The reserve requirement is a simple percentage, which can change every year. You can read more about how requirements are set and which size banks follow each requirement here

In one sentence: The Fed regulates the amount of money a bank has to hold in reserve at any given time. 

The Discount Rate

As detailed above, the Fed requires banks to have certain amounts of cash on-hand. But each night banks fall short of these requirements they have to borrow money from each other. 

When banks borrow money from each other, they charge interest. Banks can borrow money from the Fed, who also charges interest. This is where the Fed gets the title, “Borrower of Last Resort” because if a bank needs a loan and no other banks will give one to them, that bank can always get a loan from the Fed.

The discount rate is the interest that the Fed charges on its loans to banks. It’s also called the primary credit rate. These loans are given out through the Fed’s discount window. The discount rate is not the same as the federal funds rate, which is the interest banks charge each other to borrow money.

As of Sept. 2019, the Fed’s discount rate is 2.5%.This number is the baseline rate that affects interest rates throughout the rest of the economy. As this rate moves, all other rates follow.

In greatly simplified terms, having a higher discount rate means that it’s expensive for banks to get money. Ultimately, this means that it’s more expensive for consumers to get loans. This is contractionary monetary policy. 

Conversely, a lower discount rate means it’s cheaper for banks to borrow money. This means interest rates will ultimately be lower for consumers looking for mortgages, car loans and student loans. Lower interest rates encourage spending as a part of expansionary policy. 

In one sentence: The Fed sets a benchmark interest rate that impacts everything from bank to bank loans, to the interest rates paid on savings accounts. 

Open Market Operations

This tool is all about US Treasuries. US treasuries, or bonds, are basically IOU notes that the government issues with the promise of a small return on interest down the line for bondholders. 

The bond market is complicated. But in simplistic terms, the Fed is able to buy and sell such large amounts of treasuries that it dictates conditions for the rest of the market. 

The Fed’s open market operations mean that they purchase or sell these bonds on the market. By buying and selling treasuries, ultimately controlling the supply of money.
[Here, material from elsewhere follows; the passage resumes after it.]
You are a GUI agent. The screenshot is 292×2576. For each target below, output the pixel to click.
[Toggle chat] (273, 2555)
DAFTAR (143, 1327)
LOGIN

A big sale of these bonds means that banks and investors will buy them up and shrink the total money supply. When the Fed goes into the market and buys bonds, that means that banks and investors have to spend their money in order places in the market. 

In one sentence: The Fed buys and sells US Treasury bonds in order to control the supply of US Dollars in the economy.

Expansionary Policy

Lower Reserve Requirements

Lower Discount Rates

Buy U.S. Treasuries

Contractionary Policy

Higher Reserve Requirements

Higher Discount Rates

Sell U.S. Treasuries

Relevance in Reporting

The Federal Reserve System is like the backstage crew of a play. They’re running around behind the scenes ensuring that the show runs smoothly for the public. The system is both unwieldy and essential. Any business reporter needs to understand how consequential the system is for economies all of sizes. 

Whether they know what the Fed is or not, all readers are impacted by what they do. They can be impacted directly when applying for loans or opening savings accounts, and indirectly by moves made in Washington. 

Every move the Fed makes ripples through the US and across the globe. As a journalist working to contextualize business news, those on the business beat need to have an understanding and curiosity about this institution.